You know you made a bad game when an arm full of cheat codes are required just to make any sort of progress. But, while it was crap, I also felt an enormous amount of responsibility to do it justice, as I would very likely be the ONLY HUMAN BEING TO EVER PLAY THIS GAME APART FROM FLQG HIMSELF. I could tell the effort that had been made, I didn't want to let him down. But, at the same time, I could not progress even with chest codes. 

Let me tell you, this game broke me. It broke my spirit. It was too earnest to insult, too crap to compliment. The perfect balance. The finest grade of crap imaginable.

But was it crap on purpose? The idea itself was certainly crap, so maybe yes. BUT, so much time and effort was put into it, so no, it must have been crap by mistake. Being crap while making every effort to be good has to be worth the most points of all! Anyone can be crap on purpose, but only the most special of souls can be crap by accident.

Perhaps we will never get to the truth of the matter. FLQG is either an evil genius or utterly hapless, in his un abashed quest for recognition. Who can say which it is? That's how it is with crap games, you never really know for sure.

Well done. Fire Lord, this is indeed a prestigious honor and one that is well deserved. Thank you for your service. Thank you for being a good sport.

Final thoughts 

I've probably not been the world's best host. Yes there were typos. Short reviews. Unfunny jokes. Long gaps of inactivity. A period where I was frankly in hiding - broken by a Pacman based text adventure. 

Despite my many short coming you guys delivered crap games by the bucket full. Yes, the games themselves were fun, but better still was meeting (digitally) all the wonderful people that make them and contributed to CGC24. You were the real stars of this compo. You kept me on the knife edge between despair and mild amusement the whole year long. Thanks, I guess.

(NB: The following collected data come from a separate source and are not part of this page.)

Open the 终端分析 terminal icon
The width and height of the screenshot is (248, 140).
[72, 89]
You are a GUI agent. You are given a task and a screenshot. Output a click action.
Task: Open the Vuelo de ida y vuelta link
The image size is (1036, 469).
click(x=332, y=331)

I wonder what the allure of making a crap game is? Maybe it is nostalgia, maybe it is a wish to fulfill some childhood ambition.  There is something very dependable about a crap game. I know where I am with them. They are something I can understand, to give an example:

'20 GO TO 10' always goes to 10. 

If I type 

PRINT "JBIZZLE IS COOL"

Then the spectrum always agrees. 

When the real world becomes too much to bear, then there is always to comfort and certitude of a crap game. I conclude that nothing else quite makes sense like the basic code of a crap game. After a year of reviewing crap games, that is my final revelation. And I confess that I will miss the steady influx of crap games, that took my mind away from everything else, and allowed me to focus on something simple and reassuringly familiar. 

As I write these final words, I reflect that only a special bunch of folk know the pain and pleasure of hosting a quarter of a century of crap spectrum games. Only a special collection of people know what it is to code and submit a game, wait for it to be reviewed and then giggle at the fact the reviewer found it annoying in all the ways you hoped they would. 

If you are still here reading this, then chances are you are one of those special people. This is us, this is what we do for fun. To everyone else, I say:

You don't know man, you weren't there.

If god exists, then this competition is proof that he loves the Spectrum more than the Commodore 64. Here's to the next 75 years of crap games. Come on kids - what is stopping you? Rise up and persecute your fathers with the beeps and boops of of a 100 years of crap. Crap games are the pinnacle of all human endeavor. All else is meaningless. Come see.

But this is it. I'm done. It's over. 

With the last review typed up, I press the double shift keys of my Z88 to send her into sleep mode. But as I do, suddenly, all around me a strange wind blows and outside a terrible storm engulfs my house...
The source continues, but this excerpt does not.